### Instruction
Convert every line of the rows below into a numbered list, skipping blank lines and leaving out the pictures.

---------- Source records ----------

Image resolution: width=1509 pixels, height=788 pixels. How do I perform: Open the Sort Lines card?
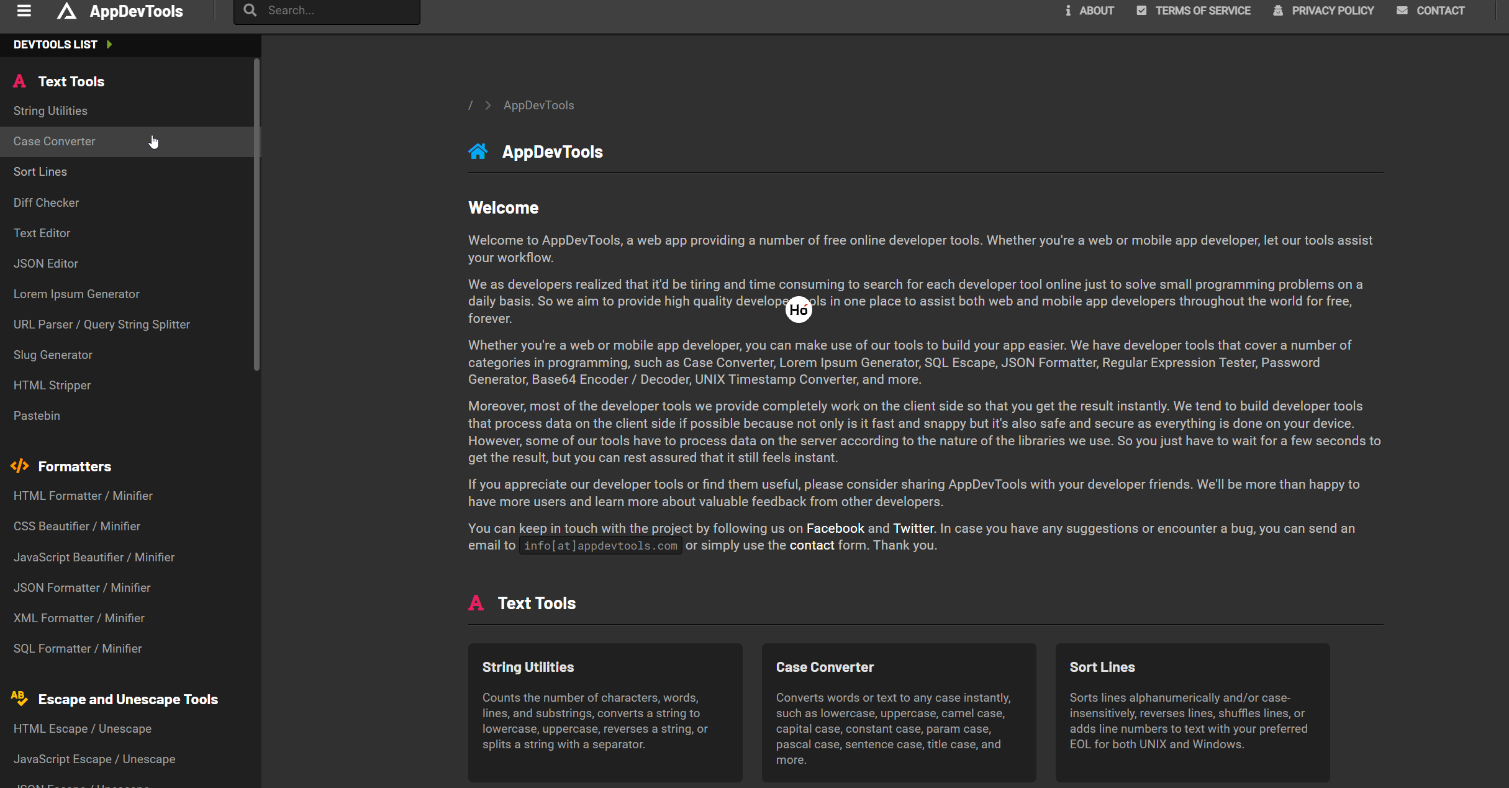coord(1192,712)
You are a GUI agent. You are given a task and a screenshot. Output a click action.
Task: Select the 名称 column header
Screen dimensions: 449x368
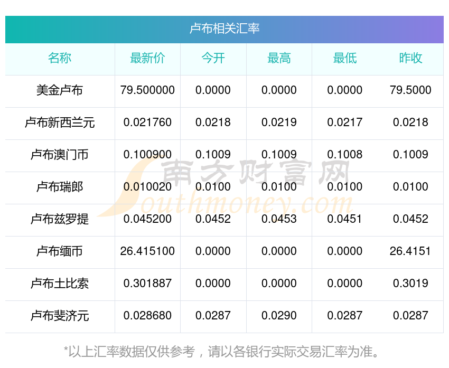click(60, 59)
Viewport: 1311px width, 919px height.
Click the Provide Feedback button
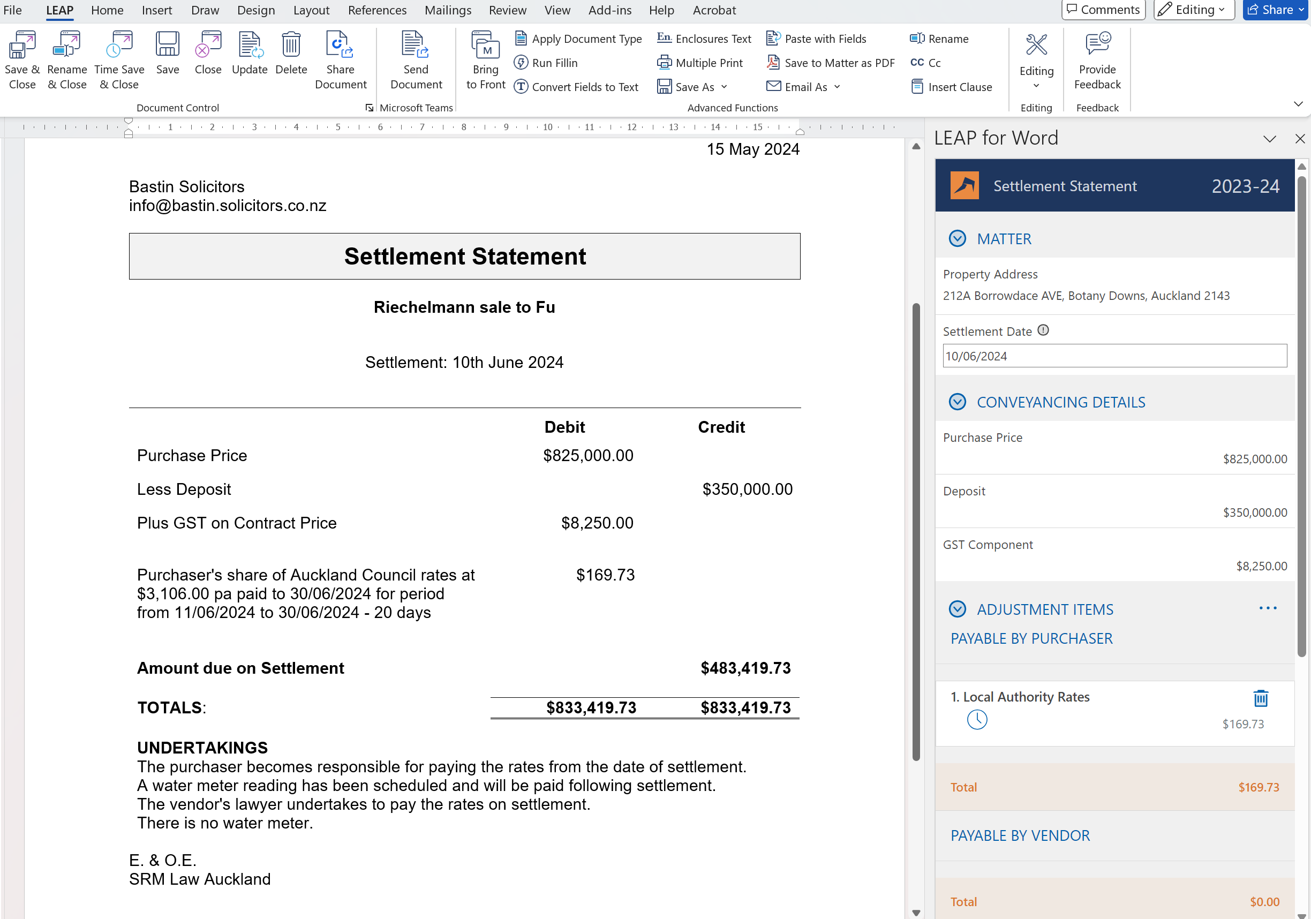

----------

### Written response
1. Image resolution: width=1509 pixels, height=788 pixels. How do I perform: Open the Sort Lines card?
2. coord(1192,712)
3. You are a GUI agent. You are given a task and a screenshot. Output a click action.
4. Task: Select the 名称 column header
5. Screen dimensions: 449x368
6. click(60, 59)
7. Viewport: 1311px width, 919px height.
8. Click the Provide Feedback button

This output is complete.